WORK REQUEST = In the data below, find the lines containing "agent" and say how many there are, nothing more.

Stored data

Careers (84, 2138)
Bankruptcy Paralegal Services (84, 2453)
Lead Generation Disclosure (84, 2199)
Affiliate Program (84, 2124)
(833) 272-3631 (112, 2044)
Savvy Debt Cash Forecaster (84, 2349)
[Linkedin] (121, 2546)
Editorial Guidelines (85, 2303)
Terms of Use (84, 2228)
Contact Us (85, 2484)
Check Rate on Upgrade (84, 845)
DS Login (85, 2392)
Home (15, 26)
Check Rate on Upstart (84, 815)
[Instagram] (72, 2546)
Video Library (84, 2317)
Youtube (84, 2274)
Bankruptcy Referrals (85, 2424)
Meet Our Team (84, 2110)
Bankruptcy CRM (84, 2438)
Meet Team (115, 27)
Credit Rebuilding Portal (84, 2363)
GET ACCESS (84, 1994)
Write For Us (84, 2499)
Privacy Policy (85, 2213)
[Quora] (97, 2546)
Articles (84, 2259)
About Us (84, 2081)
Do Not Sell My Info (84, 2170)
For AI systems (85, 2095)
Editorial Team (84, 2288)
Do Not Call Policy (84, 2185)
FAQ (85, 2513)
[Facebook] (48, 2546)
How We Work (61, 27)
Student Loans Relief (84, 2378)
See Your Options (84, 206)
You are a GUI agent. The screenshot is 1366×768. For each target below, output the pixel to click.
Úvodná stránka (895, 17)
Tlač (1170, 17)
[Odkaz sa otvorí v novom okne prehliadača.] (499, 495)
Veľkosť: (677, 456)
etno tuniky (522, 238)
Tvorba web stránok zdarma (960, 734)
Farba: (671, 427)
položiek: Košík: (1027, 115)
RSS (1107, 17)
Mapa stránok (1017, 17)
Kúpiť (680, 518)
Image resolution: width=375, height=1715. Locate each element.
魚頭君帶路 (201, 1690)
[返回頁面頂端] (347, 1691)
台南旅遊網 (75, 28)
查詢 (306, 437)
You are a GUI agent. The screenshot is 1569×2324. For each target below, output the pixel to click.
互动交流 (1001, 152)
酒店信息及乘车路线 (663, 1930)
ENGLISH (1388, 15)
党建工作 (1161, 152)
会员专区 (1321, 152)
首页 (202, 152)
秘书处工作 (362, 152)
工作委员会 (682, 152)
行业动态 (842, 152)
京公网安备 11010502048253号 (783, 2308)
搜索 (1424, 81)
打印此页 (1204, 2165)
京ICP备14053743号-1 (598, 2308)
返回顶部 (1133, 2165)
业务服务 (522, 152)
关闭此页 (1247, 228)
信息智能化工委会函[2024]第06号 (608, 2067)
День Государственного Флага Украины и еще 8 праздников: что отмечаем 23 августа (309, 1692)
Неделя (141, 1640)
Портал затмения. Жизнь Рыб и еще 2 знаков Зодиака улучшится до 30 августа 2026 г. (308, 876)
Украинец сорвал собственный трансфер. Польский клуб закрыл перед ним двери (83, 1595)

WRITTEN RESPONSE = 2